People who turn to violence as a means to express their emotions and their pent up frustration typically have been shunned and rejected by others throughout their lives. Out of this isolation and profound sense of disconnection grows the kind of rage and violence that we increasingly see in America. In many situations the person does not yet have a mental health condition, but they need someone to connect with. The skills people learn in the eCPR process are designed to build stronger and more cohesive communities, in which diversity is accepted. eCPR teaches people not to judge or label emotional distress, but rather to see a human being coping as best they can based on their individual life experience. It gives people concrete skills for connecting with others, building healthy relationships based on heart-to-heart communication, and making sure that everyone knows they belong and have a place in the village.
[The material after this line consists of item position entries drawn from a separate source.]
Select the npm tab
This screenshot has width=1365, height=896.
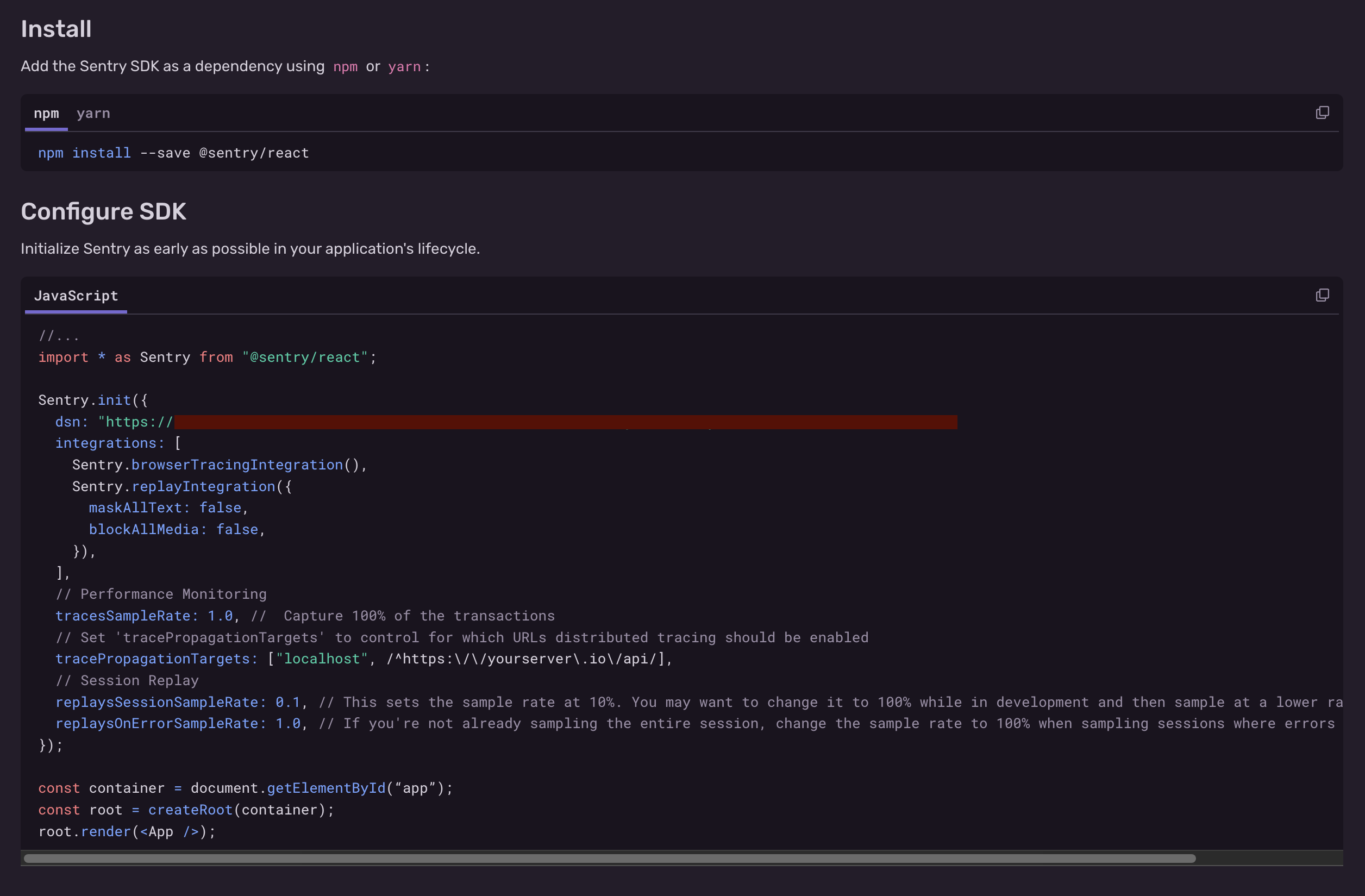point(46,114)
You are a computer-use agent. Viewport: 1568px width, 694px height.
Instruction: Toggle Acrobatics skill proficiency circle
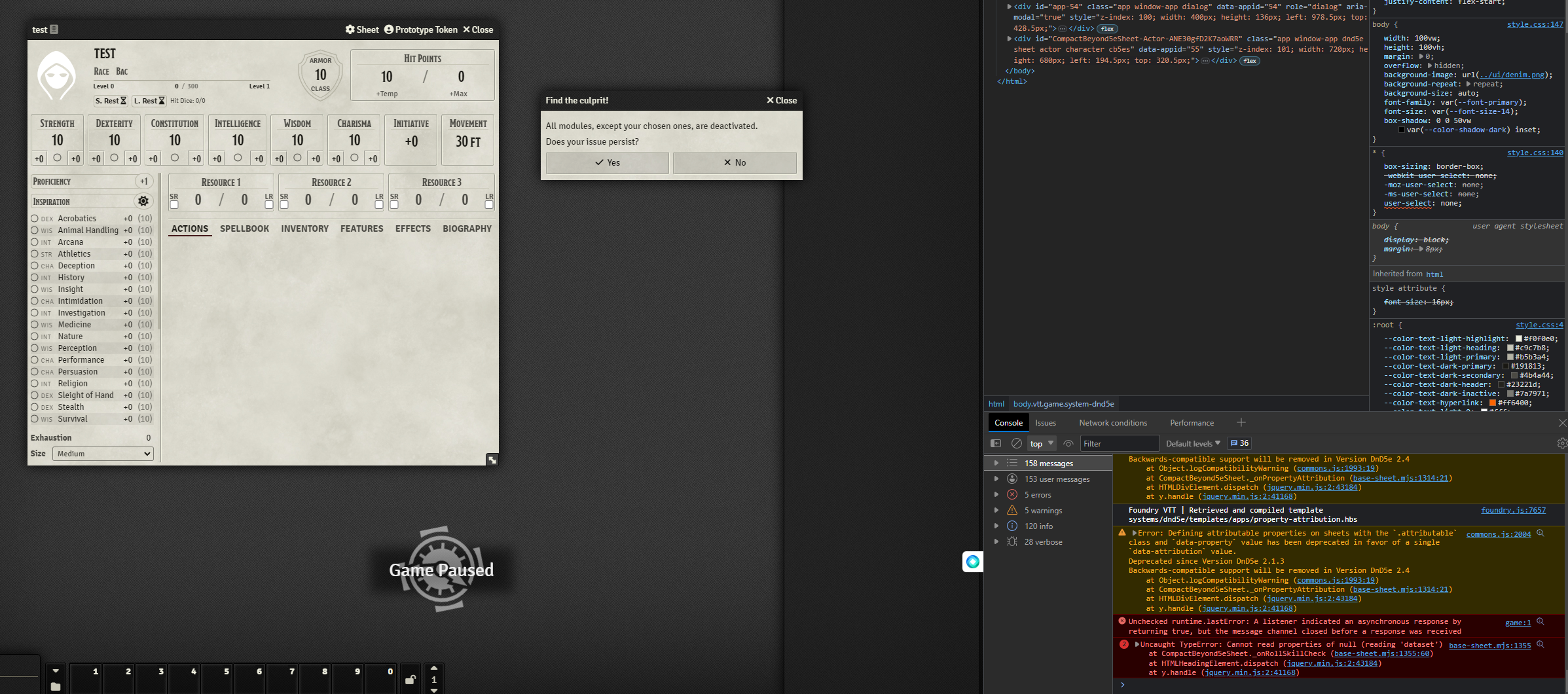pyautogui.click(x=34, y=218)
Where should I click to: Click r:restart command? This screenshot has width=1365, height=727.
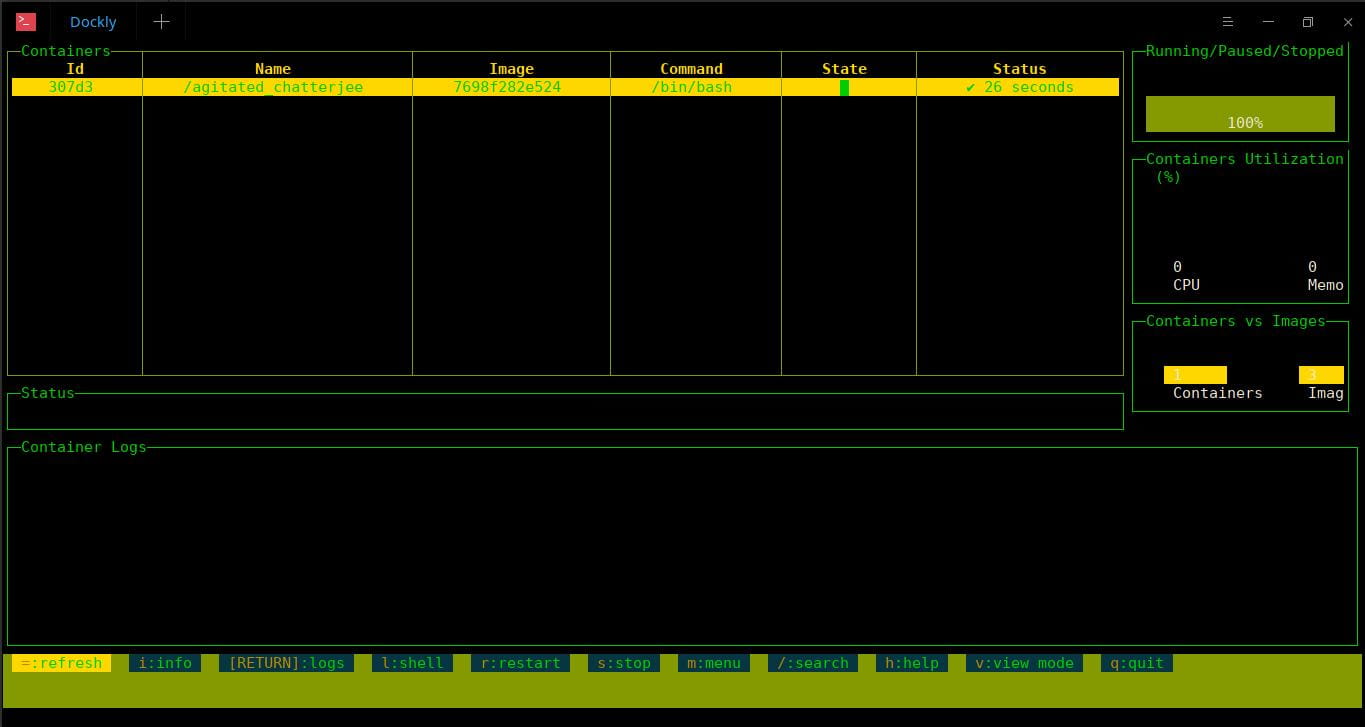pos(520,663)
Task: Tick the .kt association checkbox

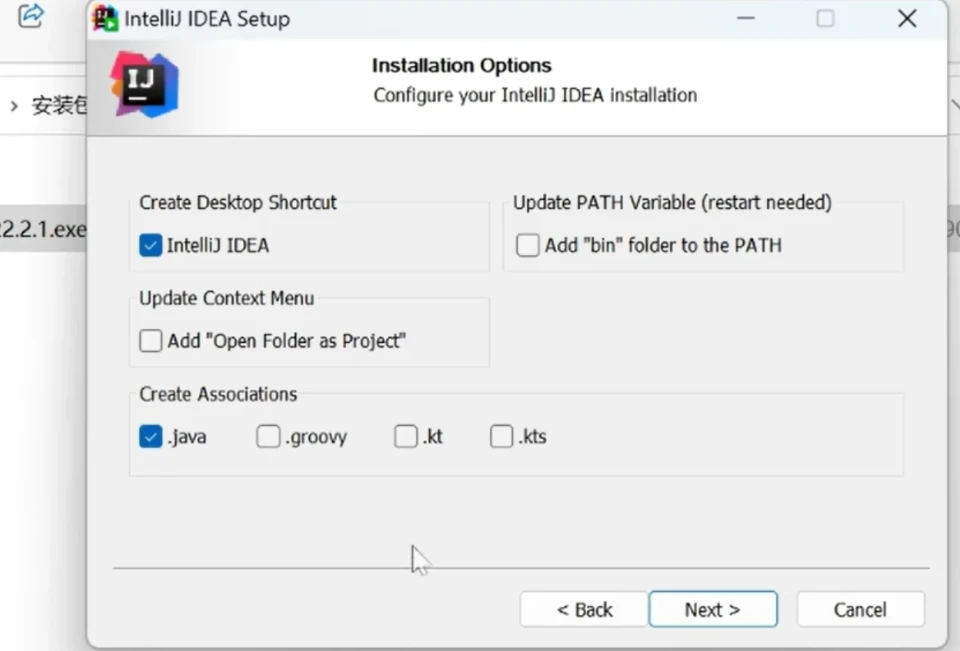Action: point(406,437)
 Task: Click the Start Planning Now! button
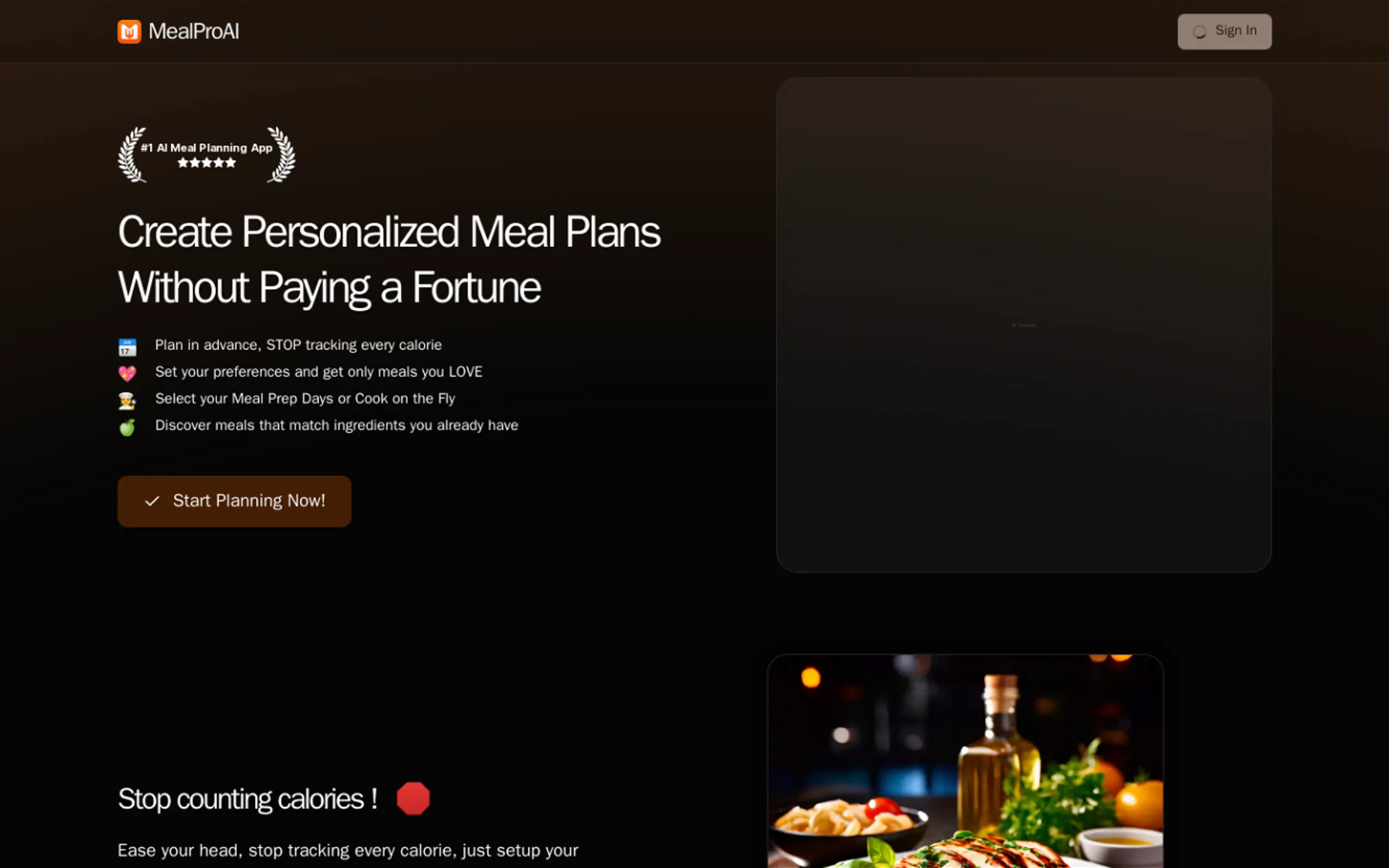[x=234, y=501]
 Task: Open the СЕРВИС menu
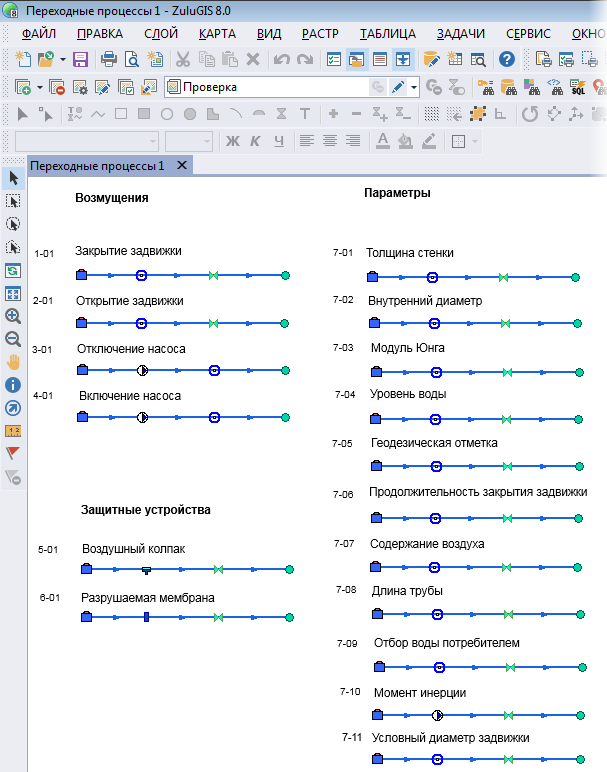(528, 33)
eCPR Builds Stronger Communities
It is our hope that eCPR can be applied more widely beyond a mental health context and that its concepts can be applied to community development. For example, if eCPR were taught in schools, it could provide a valuable process to enhance relational skills for teachers, parents, and students, and create a deeper sense of community. eCPR could also be used widely in faith-based settings — places to which many people in emotional distress turn first. Law enforcement personnel using eCPR would be less likely to resort to harmful or deadly force, thus decreasing the possibility of unintended tragedies.
Many of the participants in our trainings have pointed out that eCPR becomes a way of life. Although eCPR was originally designed to teach people how to assist others through an emotional crisis, it is apparent that the communication skills of connecting, empowering and revitalizing are valuable means of building cohesive groups and communities. Every contact with another person is an opportunity to deepen that relationship through greater understanding of each other. eCPR is reciprocal, as it is most helpful when based on mutuality. In the process of carrying out eCPR, both the participants are changed through an emotional and verbal dialogue. All these moments of sharing build resiliency in the relationship that then extends into building resiliency in the community. This in turn enables communities to more effectively collaborate, particularly in times of emergency. For example, on a block in a neighborhood, one of the authors has used eCPR principles to organize families to have open house dinners every 3 months for the last several years. As a result, when a snowstorm buried the city in snow, neighbors on the block more easily cooperated on shoveling, parking, and meals.
Our nation is in crisis. It is clear that we need a new way of being with and relating to one another. It is our hope that the movement of people with lived experience of mental health recovery can be the “wounded healers” that help our fractured society move to a place of greater wholeness, interconnectedness, and peace.